We get this kind of a nonparametric curve. It's nonparametric because we can't express this curve as a simple function.
We can see that this is an s-shaped curve.
So first when girls get a little bit older some girls start to have menarche but not many. And once you hit about 13-14 then the rate of having menarche increases rapidly until it starts to decrease when you are about at about 15, when pretty much everyone has had menarche except for a couple of exceptions. And then it flattens out at one.
This curve is are called a logistic curve.
So here is the logistic curve and the idea of logistic regression analysis is that instead of fitting a line we fit this logistic curve. The logit curve and the interpretation of the result stays the same so the line gives us the expected probability of a girl having had menarche given their age. But this line as we can as we saw from the previous slide is a much better fit for the data.
So the relationship is not linear rather it follows an S shape and the logit curve is one such as s-shaped curve that we could use and it's very commonly used.
So we get the probability of having had menarche given the age from the model.
The model can be expressed mathematically because all models are just equations and the mathematical expressions for this logistic regression model is as follows.

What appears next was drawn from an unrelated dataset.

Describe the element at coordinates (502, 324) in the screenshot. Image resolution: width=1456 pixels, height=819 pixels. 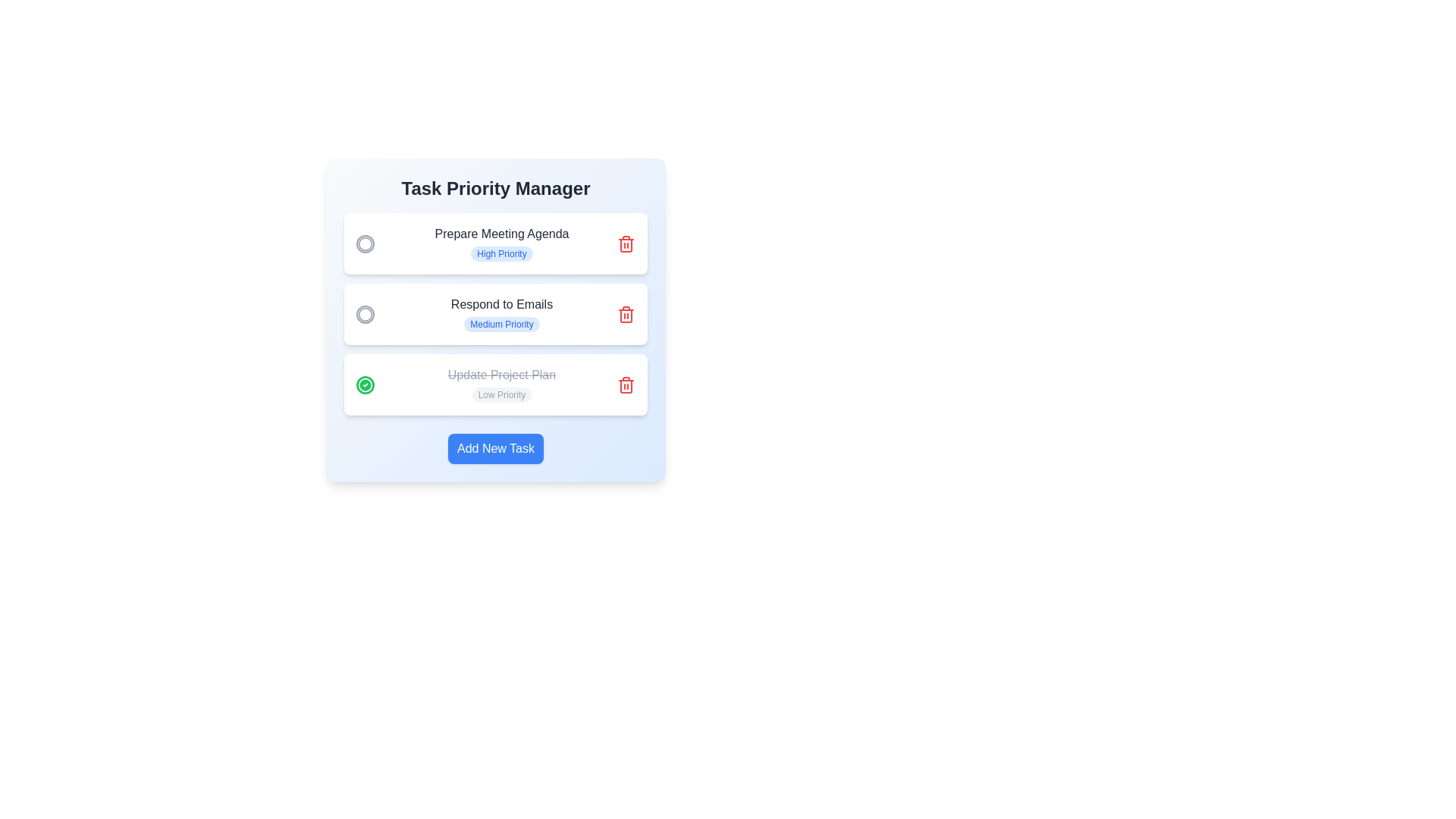
I see `the non-interactive Priority label that indicates the priority level of the task 'Respond to Emails', located beneath the task title` at that location.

First you have the linear regression model.
So that's the linear probability model because we have one binary dependent variable and the regression model extends the logistic model extends the normal regression model by taking a function of this fitted value.
So we calculate the linear prediction using the observed data and then we take a function here which gives us the logit curve.
The inverse of this function is called the link function and that's the logit function and this is the inverse. Whether it's called an inverse function or a function doesn't matter.
The important thing for you to understand is that instead of using the predictions directly we apply a function that the predictions that transform the predictions from a line to a curve. Okay, so how do we estimate the model? We can apply OLS estimation. So we apply OLS estimation, then we do Diagnostics.
So we get the residuals here, there's a residual, so we can calculate it then we can plot, residual versus fitted which is one of the standard diagnostic plots and then we can check the normality of the residuals. We have two violations of regression assumptions. First of all, the residual is not normally distributed, but that's not really a big deal.
It's only relevant in very small samples. Then we have our heteroscedasticity problem because the variation of the residuals here is a lot higher than the variation here because the variance is the square of the difference, square of the residual.
Then our so we have our heteroscedasticity problem. We are in violation of then MLR 5 and MLR 6 assumptions.
Whether that's a big deal or not we could use robust standard errors but there are also some computational difficulties when we try to apply least squares approach to this kind of problem.
And because of those computational difficulties and because OLS is not ideal anywhere because of violation of these assumptions, we estimate this using a different approach called maximum likelihood estimation.